● **AIM OF THE TASK**
Reproduce every one of the rows below word for word.

— start SUPPLIED INFORMATION —

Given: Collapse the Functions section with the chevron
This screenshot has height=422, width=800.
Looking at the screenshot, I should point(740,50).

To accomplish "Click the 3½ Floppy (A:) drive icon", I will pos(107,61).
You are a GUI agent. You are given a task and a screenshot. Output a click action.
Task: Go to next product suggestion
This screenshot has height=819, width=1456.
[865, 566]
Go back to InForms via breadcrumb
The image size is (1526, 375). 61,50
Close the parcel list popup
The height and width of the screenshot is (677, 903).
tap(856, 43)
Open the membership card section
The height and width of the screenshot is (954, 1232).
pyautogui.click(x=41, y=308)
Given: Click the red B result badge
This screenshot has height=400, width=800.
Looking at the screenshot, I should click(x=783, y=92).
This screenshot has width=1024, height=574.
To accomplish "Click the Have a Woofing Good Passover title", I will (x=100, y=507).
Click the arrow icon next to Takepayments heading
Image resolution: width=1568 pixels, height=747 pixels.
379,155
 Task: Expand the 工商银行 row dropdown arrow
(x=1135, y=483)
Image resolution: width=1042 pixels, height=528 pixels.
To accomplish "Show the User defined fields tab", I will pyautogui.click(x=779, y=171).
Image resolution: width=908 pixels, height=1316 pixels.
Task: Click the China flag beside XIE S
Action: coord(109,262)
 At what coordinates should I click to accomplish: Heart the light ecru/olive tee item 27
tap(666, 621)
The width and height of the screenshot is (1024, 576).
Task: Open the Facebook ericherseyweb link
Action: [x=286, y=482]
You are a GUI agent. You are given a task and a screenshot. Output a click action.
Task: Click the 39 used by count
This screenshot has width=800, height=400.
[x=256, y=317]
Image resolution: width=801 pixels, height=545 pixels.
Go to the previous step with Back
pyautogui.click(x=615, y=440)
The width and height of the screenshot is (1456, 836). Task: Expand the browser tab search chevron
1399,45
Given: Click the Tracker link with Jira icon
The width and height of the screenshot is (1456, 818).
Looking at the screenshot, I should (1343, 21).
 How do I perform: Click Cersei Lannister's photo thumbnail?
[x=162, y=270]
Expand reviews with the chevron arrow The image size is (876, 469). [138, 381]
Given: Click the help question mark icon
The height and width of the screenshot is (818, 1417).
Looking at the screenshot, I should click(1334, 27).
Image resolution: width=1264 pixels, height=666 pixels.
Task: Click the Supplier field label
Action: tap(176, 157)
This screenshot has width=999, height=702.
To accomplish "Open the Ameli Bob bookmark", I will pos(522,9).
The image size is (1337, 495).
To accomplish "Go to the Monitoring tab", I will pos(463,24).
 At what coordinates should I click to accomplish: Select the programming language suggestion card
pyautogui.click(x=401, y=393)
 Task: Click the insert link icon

— end SUPPLIED INFORMATION —

● **OUTPUT BELOW**
Given: Collapse the Functions section with the chevron
This screenshot has height=422, width=800.
Looking at the screenshot, I should point(740,50).

To accomplish "Click the 3½ Floppy (A:) drive icon", I will pos(107,61).
You are a GUI agent. You are given a task and a screenshot. Output a click action.
Task: Go to next product suggestion
This screenshot has height=819, width=1456.
[865, 566]
Go back to InForms via breadcrumb
The image size is (1526, 375). 61,50
Close the parcel list popup
The height and width of the screenshot is (677, 903).
tap(856, 43)
Open the membership card section
The height and width of the screenshot is (954, 1232).
pyautogui.click(x=41, y=308)
Given: Click the red B result badge
This screenshot has height=400, width=800.
Looking at the screenshot, I should click(x=783, y=92).
This screenshot has width=1024, height=574.
To accomplish "Click the Have a Woofing Good Passover title", I will (x=100, y=507).
Click the arrow icon next to Takepayments heading
Image resolution: width=1568 pixels, height=747 pixels.
379,155
 Task: Expand the 工商银行 row dropdown arrow
(x=1135, y=483)
Image resolution: width=1042 pixels, height=528 pixels.
To accomplish "Show the User defined fields tab", I will pyautogui.click(x=779, y=171).
Image resolution: width=908 pixels, height=1316 pixels.
Task: Click the China flag beside XIE S
Action: coord(109,262)
 At what coordinates should I click to accomplish: Heart the light ecru/olive tee item 27
tap(666, 621)
The width and height of the screenshot is (1024, 576).
Task: Open the Facebook ericherseyweb link
Action: [x=286, y=482]
You are a GUI agent. You are given a task and a screenshot. Output a click action.
Task: Click the 39 used by count
This screenshot has width=800, height=400.
[x=256, y=317]
Image resolution: width=801 pixels, height=545 pixels.
Go to the previous step with Back
pyautogui.click(x=615, y=440)
The width and height of the screenshot is (1456, 836). Task: Expand the browser tab search chevron
1399,45
Given: Click the Tracker link with Jira icon
The width and height of the screenshot is (1456, 818).
Looking at the screenshot, I should (1343, 21).
 How do I perform: Click Cersei Lannister's photo thumbnail?
[x=162, y=270]
Expand reviews with the chevron arrow The image size is (876, 469). [138, 381]
Given: Click the help question mark icon
The height and width of the screenshot is (818, 1417).
Looking at the screenshot, I should click(1334, 27).
Image resolution: width=1264 pixels, height=666 pixels.
Task: Click the Supplier field label
Action: tap(176, 157)
This screenshot has width=999, height=702.
To accomplish "Open the Ameli Bob bookmark", I will pos(522,9).
The image size is (1337, 495).
To accomplish "Go to the Monitoring tab", I will pos(463,24).
 At what coordinates should I click to accomplish: Select the programming language suggestion card
pyautogui.click(x=401, y=393)
 Task: Click the insert link icon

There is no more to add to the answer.